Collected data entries
┌────────

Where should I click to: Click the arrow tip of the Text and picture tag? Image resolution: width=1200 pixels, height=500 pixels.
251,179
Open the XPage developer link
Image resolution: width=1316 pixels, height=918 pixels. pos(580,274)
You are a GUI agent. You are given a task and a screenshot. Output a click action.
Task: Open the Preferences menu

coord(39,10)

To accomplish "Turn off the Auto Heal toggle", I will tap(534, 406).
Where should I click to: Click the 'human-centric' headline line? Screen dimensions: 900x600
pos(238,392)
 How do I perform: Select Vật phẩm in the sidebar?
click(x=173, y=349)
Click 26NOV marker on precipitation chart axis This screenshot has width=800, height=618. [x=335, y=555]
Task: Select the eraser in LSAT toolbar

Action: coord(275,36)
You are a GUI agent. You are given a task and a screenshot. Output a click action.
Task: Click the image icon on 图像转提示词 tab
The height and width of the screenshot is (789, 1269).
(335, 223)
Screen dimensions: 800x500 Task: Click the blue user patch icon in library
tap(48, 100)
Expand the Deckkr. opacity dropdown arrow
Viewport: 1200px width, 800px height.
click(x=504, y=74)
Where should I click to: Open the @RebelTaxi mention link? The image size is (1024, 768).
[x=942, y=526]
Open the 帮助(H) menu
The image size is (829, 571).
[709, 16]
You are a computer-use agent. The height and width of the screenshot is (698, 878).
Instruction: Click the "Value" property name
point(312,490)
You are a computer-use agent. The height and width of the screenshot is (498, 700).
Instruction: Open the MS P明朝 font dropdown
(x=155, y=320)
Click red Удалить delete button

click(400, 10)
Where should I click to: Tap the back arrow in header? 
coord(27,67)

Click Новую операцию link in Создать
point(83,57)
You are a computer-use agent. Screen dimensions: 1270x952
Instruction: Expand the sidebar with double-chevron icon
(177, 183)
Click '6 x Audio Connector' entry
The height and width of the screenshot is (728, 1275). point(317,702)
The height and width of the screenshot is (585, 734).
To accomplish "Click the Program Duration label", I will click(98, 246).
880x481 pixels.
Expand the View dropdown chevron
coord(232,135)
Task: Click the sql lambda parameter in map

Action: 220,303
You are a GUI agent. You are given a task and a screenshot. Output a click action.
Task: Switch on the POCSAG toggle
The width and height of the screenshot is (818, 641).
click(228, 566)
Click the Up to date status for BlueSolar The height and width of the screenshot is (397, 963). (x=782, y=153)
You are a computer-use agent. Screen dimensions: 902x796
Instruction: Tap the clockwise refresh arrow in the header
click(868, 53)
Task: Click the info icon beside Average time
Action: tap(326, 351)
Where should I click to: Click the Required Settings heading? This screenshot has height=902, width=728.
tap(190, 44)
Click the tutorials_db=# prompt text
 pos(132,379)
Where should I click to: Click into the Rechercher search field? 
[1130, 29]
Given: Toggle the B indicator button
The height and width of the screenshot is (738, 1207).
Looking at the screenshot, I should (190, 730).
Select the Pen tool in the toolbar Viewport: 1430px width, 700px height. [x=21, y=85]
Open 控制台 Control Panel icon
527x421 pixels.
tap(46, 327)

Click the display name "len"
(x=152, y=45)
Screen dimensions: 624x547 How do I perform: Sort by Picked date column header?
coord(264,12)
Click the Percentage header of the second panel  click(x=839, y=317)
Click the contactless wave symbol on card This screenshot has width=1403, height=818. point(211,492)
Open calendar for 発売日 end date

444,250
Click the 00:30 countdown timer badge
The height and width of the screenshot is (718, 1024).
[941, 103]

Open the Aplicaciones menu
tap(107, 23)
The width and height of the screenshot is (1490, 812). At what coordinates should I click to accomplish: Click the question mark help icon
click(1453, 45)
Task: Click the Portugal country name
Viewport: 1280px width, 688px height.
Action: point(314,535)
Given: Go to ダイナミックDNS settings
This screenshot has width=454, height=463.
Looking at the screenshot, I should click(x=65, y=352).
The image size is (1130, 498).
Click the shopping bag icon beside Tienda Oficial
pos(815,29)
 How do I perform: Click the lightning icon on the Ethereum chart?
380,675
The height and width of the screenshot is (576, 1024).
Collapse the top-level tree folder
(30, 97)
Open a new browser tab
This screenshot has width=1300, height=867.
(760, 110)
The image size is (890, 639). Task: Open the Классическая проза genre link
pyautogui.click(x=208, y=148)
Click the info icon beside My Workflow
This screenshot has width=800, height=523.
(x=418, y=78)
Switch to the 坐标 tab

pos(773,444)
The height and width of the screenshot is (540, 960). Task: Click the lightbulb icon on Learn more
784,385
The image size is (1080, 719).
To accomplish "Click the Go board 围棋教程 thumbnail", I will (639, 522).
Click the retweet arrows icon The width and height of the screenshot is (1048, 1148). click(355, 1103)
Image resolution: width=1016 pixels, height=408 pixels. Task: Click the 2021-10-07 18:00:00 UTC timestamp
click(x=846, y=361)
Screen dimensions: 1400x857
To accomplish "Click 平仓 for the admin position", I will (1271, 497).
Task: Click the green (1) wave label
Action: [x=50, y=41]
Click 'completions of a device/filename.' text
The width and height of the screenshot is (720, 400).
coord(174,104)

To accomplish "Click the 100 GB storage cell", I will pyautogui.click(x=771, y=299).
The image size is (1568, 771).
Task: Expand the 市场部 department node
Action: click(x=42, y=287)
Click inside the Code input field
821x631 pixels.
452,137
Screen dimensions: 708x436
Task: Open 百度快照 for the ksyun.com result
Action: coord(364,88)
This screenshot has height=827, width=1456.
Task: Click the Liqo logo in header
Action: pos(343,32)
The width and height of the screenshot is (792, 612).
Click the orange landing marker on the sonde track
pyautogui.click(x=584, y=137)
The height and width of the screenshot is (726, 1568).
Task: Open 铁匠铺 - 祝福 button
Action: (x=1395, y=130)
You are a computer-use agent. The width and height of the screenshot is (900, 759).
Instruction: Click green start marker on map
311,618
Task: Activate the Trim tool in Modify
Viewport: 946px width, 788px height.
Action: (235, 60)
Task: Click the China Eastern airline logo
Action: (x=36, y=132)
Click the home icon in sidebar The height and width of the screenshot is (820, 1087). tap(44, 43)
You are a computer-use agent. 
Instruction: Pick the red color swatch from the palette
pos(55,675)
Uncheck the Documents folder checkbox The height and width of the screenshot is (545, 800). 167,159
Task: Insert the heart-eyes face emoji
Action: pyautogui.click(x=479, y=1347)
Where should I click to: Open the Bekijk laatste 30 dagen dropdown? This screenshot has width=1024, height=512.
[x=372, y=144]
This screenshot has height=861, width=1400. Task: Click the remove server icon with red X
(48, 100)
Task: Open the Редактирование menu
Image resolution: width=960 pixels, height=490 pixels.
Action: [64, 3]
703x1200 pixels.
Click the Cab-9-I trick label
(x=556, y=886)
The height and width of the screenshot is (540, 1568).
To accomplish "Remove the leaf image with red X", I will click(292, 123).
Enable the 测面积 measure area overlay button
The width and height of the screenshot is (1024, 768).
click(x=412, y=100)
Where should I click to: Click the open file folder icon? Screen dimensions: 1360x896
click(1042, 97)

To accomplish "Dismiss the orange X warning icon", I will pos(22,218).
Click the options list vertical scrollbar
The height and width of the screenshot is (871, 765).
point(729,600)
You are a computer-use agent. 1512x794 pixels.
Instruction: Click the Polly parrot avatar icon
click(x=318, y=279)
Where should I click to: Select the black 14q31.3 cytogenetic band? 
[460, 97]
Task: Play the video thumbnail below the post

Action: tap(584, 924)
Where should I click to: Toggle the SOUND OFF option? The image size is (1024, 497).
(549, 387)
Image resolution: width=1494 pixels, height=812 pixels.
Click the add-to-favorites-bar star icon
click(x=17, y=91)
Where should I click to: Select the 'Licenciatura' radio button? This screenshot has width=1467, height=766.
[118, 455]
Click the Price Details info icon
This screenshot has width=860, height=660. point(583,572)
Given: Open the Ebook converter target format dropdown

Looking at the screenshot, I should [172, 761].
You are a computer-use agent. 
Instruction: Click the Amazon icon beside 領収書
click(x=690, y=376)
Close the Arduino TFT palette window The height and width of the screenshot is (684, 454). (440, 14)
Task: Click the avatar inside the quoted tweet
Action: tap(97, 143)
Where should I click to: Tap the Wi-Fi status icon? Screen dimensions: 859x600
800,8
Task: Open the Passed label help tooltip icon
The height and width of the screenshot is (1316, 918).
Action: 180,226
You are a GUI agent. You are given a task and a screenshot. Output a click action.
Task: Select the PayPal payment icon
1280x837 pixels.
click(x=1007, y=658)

└────────

* **What this task involves**:
Retype only the stretch of lines above starting at the one with "Click '6 x Audio Connector' entry" and stopping at the one with "Click the Up", exactly as written, with both kept.

* **Output for this exercise**:
Click '6 x Audio Connector' entry
The height and width of the screenshot is (728, 1275). point(317,702)
The height and width of the screenshot is (585, 734).
To accomplish "Click the Program Duration label", I will click(98, 246).
880x481 pixels.
Expand the View dropdown chevron
coord(232,135)
Task: Click the sql lambda parameter in map

Action: 220,303
You are a GUI agent. You are given a task and a screenshot. Output a click action.
Task: Switch on the POCSAG toggle
The width and height of the screenshot is (818, 641).
click(228, 566)
Click the Up to date status for BlueSolar The height and width of the screenshot is (397, 963). (x=782, y=153)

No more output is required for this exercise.